El teatro nos eleva o nos hace descender socialmente, nos hace ser aceptados, reconocidos y reconocibles o bien rechazados, a veces perseguidos. El teatro europeo es la historia de un oficio discriminado, con numerosos ejemplos de actores que abatieron las barreras sociales gracias a un consenso de admiración. Rachel, Adelaide Ristori, Jenny Lind, Eleonora Duse, Johanne Louise Heiberg, y tantos otros provenían de ambientes despreciados y rechazados, judíos, gitanos, hijos ilegítimos o hijos de humildes comediantes de la lega.
El teatro nos mueve literalmente, nos hace viajar, es la materialización de una geografía que atravesamos fisicamente y mentalmente para visitar lugares y ambientes lejanos, para encontrar temperamentos y temperaturas que sorprenden. El teatro es un vaivén de relaciones, un nomadismo arraigado en un ethos, un artesanado incorporado.
Afirmo que el teatro es una manera particular de moverse. Sin embargo, esta definición vale desde el punto de vista de quien lo practica. Moverse es un verbo reflexivo que se refiere al sujeto, una serpiente que se muerde la cola. Cualquier definición del teatro debe tener en cuenta que el espectáculo crea un fajo de relaciones con distintas realidades y siempre en un tiempo/espacio social. El teatro es una manera particular de mover al espectador.
Éste es el objetivo del largo aprendizaje y de los esfuerzos continuos de cada actor: mover al espectador, crear una ficción, una ilusión que alucine.
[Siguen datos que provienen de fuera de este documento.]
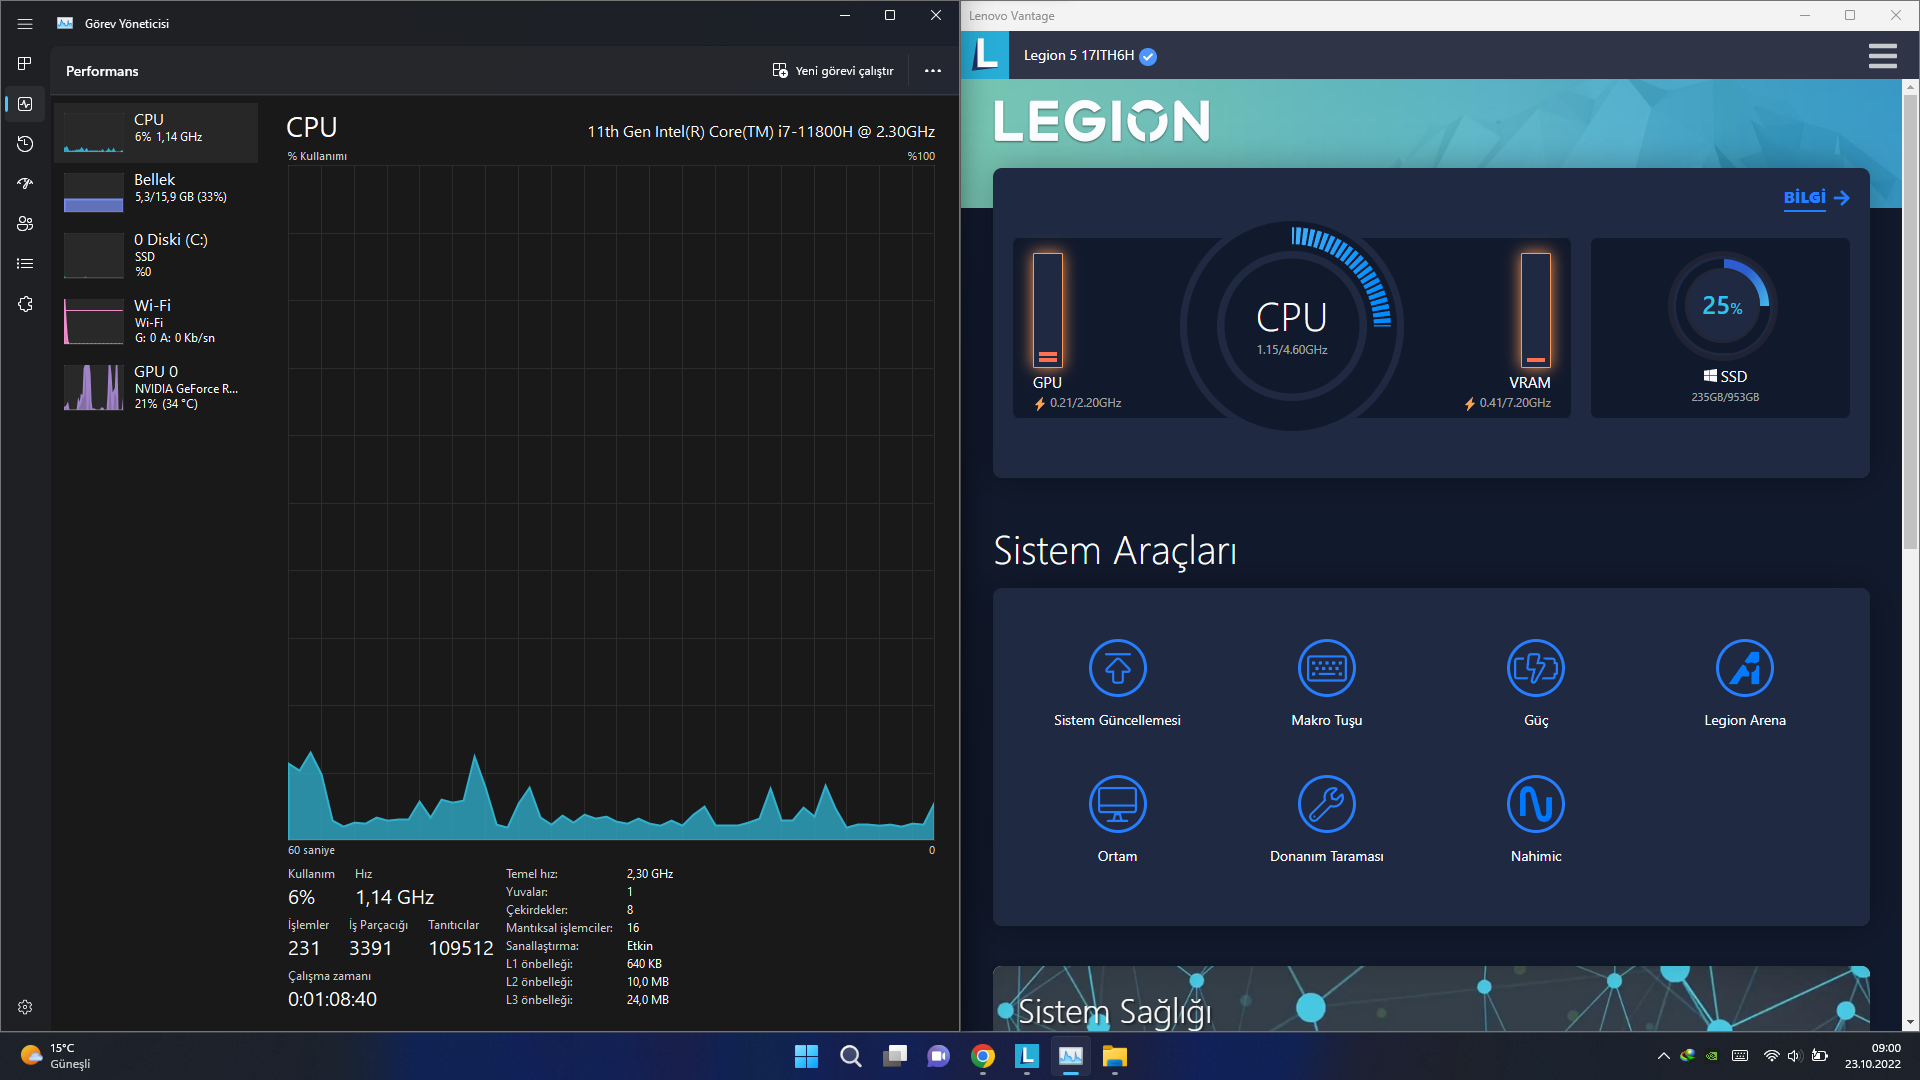
Task: Open Startup apps sidebar icon in Task Manager
Action: pos(25,184)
Durante el espectáculo, las características personales y la pericia de los actores, los comportamientos y los destinos de los personajes, las tensiones y las peripecias del relato tienen que perder su consistencia para los sentidos del espectador y transformarse en un puente transparente que acerque a cada espectador a sus heridas y cicatrices interiores, a las huellas de sus luchas y de sus compromisos.
Este diálogo consigo mismo puede acontecer sólo si el actor logra despertar las energías adormecidas del espectador provocando resonancias, sensaciones y memorias que permiten reflexionar en términos de intimidad, en términos de Pequeña Historia.
Sólo si el actor consigue moverse crea las premisas para mover al espectador, seducirlo y desplazarlo provisoriamente de la trinchera de sus convicciones.
Hablando en términos de oficio teatral, mover al espectador presupone la asimilación de modos paradójicos de pensar y comportarse sobre la escena. El “sí mágico” de Stanislavski, el efecto de distanciaciamento tan apreciado por Brecht, los principios pre expresivos evidenciados por la Antropología Teatral son algunos de los caminos que el actor puede seguir para estar presente en sus acciones. El actor genera una calidad distinta de presencia, provoca una ósmosis con las energías del espectador y realiza un acto social que se convierte en meditación individual. Es el triunfo de la presencia absoluta, el compromiso total del individuo-actor que realiza sus acciones hic et nunc, aquí y ahora, frente a los espectadores, en el centro de su época y su sociedad.